From the gravel bike forum thread below, copy out the passage starting with "I’m not sure I" and going on through "offroad gravel/singletrack/rough tracks.".

**PASSAGE GIVEN**
——————————
Gravel bike or 29er conversion – cons&pros

Viewing 36 posts - 1 through 36 (of 36 total)
  • Gravel bike or 29er conversion – cons&pros
  • drotos
    Member

    Hi,
    I’m seriously thinking about a new gravel bike. I have a pure cx race bike, and a road bike, too… but I had injuries and other problems before, and have back I have lower back aches and pains. So, I’m looking for wider tyre, lower pressure, and comfort. But in the other hand, I’m a performance-minded cyclist, and like to train hard. Do you think a gravel bike would suit my needs better, or a tyre change on my 29er would be enough?

    What are expecting to do on this bike that you cannot do on either of the two bikes you already have?

    lardman
    Member

    I did the 29er gravel bike kinda conversion.

    The only really difference to my untrained perspective, is the bottom bracket is higher on my 29er frame as it’s made for a 100mm suspension fork. I have a corrected carbon rigid fork in there, so it only means a slightly higher feel when on the bike.

    You’ll need to get the right size too, as the top-tube will need to accommodate drop bars if thats what your going for. I’m running flat bars, so it fine. (i’ve basically got a hybrid)

    I’m running stans crest 29er rims with ‘Spesh trigger’ gravel tyres @ 40c.

    drotos
    Member

    I’m not sure I could do any more on a gravel bike. I’m expecting little more speed, and more position than my 29er. I’m asking your opinions because I’m not sure that I need another bike… 😀

    lardman
    Member

    …..always need another bike.

    I only built one, as i had spare MTB parts and got a cracking deal on a carbon 29er frame. I bought the 9iner carbon forks second hand cheap too. It’s fast, light and also pretty tough.

    IMHO when it comes to gravel bikes the first thing you need to do is decide what/where you are going to ride as you will want a completely different bike to ride 50/50 road and gravel compared to a 100% offroad gravel/singletrack/rough tracks.

    This will depend on where you live. Not everyone has access to miles and miles of smooth hard packed gravel fireroads. Most of us end up linking bits of bridleways and byways together which could consist of gravel, mud, hard stone pack, cobbles, farm tracks and more.

    drotos
    Member

    I have too many bikes. 😀 I like to build them. But… I’m nor sure I REALLY need a gravel bike, or just swap the tyres. 😀

    scotroutes
    Member

    As you are “a performance-minded cyclist” you are probably all about numbers. I find a drop-barred bike just feels faster than a 29er (whether or not it is) and that works for me.

    Buy something second hand and try it out?

    kerley
    Member

    What are the widest tyres you can fit on the CX bike? I can’t see the need for another bike and I would just use the CX bike (maybe with some different wheels with wider tyres as guessing your pure CX race bike has tubs on it)
——————————
**DATA SHOWN**
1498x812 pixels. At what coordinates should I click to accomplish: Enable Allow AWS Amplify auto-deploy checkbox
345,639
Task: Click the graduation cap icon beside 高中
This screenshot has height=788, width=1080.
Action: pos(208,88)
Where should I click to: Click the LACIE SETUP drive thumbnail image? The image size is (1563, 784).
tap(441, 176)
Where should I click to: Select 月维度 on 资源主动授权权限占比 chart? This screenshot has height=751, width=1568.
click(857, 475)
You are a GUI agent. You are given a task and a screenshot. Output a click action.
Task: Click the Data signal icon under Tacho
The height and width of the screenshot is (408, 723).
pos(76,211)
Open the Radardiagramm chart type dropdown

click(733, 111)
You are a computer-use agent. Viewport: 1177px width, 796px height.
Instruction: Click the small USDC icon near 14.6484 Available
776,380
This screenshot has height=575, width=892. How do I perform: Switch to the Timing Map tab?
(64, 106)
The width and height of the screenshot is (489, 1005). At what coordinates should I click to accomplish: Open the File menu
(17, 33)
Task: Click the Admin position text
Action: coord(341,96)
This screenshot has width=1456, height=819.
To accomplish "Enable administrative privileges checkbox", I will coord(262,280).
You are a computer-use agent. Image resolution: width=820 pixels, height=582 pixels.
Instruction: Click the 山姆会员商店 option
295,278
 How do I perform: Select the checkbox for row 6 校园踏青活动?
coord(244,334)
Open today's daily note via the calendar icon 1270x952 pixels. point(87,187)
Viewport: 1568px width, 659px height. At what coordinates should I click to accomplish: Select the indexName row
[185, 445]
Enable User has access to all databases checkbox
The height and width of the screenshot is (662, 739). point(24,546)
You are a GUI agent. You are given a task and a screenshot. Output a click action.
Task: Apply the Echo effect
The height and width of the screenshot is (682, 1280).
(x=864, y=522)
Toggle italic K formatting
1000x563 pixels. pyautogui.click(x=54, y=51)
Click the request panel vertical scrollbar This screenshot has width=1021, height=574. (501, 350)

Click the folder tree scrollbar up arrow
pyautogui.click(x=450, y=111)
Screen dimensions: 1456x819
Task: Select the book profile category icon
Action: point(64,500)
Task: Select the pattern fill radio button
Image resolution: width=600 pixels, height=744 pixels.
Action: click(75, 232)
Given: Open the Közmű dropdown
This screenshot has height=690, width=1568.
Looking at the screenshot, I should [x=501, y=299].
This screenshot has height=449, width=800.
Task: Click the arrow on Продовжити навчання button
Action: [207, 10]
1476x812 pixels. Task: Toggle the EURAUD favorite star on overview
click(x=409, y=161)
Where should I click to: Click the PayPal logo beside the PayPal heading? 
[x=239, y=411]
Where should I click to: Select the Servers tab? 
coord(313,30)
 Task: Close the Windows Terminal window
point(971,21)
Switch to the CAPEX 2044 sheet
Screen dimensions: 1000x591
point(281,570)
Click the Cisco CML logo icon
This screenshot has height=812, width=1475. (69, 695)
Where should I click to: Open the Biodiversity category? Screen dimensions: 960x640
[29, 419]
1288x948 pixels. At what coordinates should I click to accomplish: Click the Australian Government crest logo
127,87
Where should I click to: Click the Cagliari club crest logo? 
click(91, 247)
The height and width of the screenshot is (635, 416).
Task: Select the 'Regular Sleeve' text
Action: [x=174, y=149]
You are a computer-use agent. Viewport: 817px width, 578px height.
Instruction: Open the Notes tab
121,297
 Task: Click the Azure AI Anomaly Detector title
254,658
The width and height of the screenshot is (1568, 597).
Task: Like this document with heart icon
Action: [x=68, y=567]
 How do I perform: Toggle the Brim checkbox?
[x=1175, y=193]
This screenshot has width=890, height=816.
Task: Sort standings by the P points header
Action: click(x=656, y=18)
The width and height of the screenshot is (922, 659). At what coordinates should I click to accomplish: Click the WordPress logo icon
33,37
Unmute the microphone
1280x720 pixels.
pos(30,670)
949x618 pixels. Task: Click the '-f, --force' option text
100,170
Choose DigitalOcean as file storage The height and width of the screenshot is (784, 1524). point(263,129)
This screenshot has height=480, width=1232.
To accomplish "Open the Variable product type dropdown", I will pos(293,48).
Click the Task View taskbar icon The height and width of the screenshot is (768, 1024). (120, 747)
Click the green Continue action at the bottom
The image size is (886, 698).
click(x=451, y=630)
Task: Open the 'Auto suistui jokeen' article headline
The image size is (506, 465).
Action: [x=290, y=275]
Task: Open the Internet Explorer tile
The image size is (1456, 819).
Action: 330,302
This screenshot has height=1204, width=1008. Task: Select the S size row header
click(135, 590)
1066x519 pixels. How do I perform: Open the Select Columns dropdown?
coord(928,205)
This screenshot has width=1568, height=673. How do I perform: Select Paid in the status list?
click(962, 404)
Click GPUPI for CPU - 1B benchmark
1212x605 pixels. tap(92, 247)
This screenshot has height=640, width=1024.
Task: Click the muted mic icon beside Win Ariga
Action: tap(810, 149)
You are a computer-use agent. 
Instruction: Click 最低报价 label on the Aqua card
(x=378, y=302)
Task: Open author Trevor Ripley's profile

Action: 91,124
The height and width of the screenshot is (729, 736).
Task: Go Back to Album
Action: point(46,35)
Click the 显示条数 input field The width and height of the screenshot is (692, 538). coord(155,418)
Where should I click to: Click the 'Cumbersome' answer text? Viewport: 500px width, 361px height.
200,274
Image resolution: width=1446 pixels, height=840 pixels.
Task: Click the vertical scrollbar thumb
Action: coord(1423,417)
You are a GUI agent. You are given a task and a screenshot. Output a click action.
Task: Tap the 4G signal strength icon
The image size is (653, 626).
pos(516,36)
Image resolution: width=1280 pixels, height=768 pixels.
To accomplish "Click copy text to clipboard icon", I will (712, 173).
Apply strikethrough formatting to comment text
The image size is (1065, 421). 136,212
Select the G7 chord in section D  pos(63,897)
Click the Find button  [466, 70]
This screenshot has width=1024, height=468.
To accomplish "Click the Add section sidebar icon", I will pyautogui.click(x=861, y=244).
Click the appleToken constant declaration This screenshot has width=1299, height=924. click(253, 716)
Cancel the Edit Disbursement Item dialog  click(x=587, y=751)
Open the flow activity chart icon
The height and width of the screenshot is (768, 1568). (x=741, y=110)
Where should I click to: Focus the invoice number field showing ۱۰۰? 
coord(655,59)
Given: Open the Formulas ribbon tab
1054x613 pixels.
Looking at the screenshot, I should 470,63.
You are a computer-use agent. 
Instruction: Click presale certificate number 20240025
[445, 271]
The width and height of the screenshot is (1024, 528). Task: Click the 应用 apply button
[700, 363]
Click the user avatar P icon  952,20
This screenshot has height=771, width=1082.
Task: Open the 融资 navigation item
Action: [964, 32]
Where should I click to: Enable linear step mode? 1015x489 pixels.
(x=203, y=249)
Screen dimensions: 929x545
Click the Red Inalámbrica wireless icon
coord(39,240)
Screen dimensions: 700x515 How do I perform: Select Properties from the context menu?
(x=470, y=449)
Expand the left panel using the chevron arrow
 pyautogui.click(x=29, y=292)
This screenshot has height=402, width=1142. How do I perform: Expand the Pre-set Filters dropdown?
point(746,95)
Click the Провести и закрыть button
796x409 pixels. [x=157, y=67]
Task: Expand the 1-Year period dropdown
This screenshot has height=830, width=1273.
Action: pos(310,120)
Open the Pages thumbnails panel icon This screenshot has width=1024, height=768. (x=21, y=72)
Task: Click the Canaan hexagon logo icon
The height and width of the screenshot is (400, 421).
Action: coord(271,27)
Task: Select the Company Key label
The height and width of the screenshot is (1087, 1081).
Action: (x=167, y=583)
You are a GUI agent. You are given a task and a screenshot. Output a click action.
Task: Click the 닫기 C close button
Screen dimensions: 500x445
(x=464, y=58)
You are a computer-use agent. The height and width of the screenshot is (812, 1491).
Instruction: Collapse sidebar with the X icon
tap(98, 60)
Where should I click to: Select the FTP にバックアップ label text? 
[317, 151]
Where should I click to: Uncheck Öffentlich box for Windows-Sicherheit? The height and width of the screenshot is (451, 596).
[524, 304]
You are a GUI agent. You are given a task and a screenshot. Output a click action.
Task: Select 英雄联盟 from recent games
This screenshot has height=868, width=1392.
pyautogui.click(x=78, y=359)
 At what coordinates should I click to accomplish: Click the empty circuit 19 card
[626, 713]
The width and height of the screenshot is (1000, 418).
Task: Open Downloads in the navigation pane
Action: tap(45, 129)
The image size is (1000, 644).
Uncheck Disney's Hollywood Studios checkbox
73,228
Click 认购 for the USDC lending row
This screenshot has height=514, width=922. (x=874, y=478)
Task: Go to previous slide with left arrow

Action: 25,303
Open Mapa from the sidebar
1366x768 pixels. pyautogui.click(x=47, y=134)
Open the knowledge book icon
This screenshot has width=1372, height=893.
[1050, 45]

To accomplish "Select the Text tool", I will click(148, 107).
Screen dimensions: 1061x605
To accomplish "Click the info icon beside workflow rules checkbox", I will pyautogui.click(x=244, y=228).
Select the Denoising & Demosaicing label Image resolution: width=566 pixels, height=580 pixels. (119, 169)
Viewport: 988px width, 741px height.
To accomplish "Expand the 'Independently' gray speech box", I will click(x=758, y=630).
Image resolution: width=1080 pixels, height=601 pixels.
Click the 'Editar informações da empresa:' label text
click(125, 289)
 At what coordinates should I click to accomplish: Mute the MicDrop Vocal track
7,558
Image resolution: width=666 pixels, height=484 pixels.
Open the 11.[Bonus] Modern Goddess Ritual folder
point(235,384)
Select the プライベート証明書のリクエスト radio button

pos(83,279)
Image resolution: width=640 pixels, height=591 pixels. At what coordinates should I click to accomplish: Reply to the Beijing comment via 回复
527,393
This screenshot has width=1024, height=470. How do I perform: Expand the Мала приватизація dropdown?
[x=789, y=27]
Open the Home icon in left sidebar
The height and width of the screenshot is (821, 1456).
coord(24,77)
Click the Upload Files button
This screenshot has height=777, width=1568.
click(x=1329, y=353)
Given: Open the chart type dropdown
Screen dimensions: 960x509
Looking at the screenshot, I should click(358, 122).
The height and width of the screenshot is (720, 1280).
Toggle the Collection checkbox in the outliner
——————————
**PROBLEM SOLUTION**
I’m not sure I could do any more on a gravel bike. I’m expecting little more speed, and more position than my 29er. I’m asking your opinions because I’m not sure that I need another bike… 😀

    lardman
    Member

    …..always need another bike.

    I only built one, as i had spare MTB parts and got a cracking deal on a carbon 29er frame. I bought the 9iner carbon forks second hand cheap too. It’s fast, light and also pretty tough.

    IMHO when it comes to gravel bikes the first thing you need to do is decide what/where you are going to ride as you will want a completely different bike to ride 50/50 road and gravel compared to a 100% offroad gravel/singletrack/rough tracks.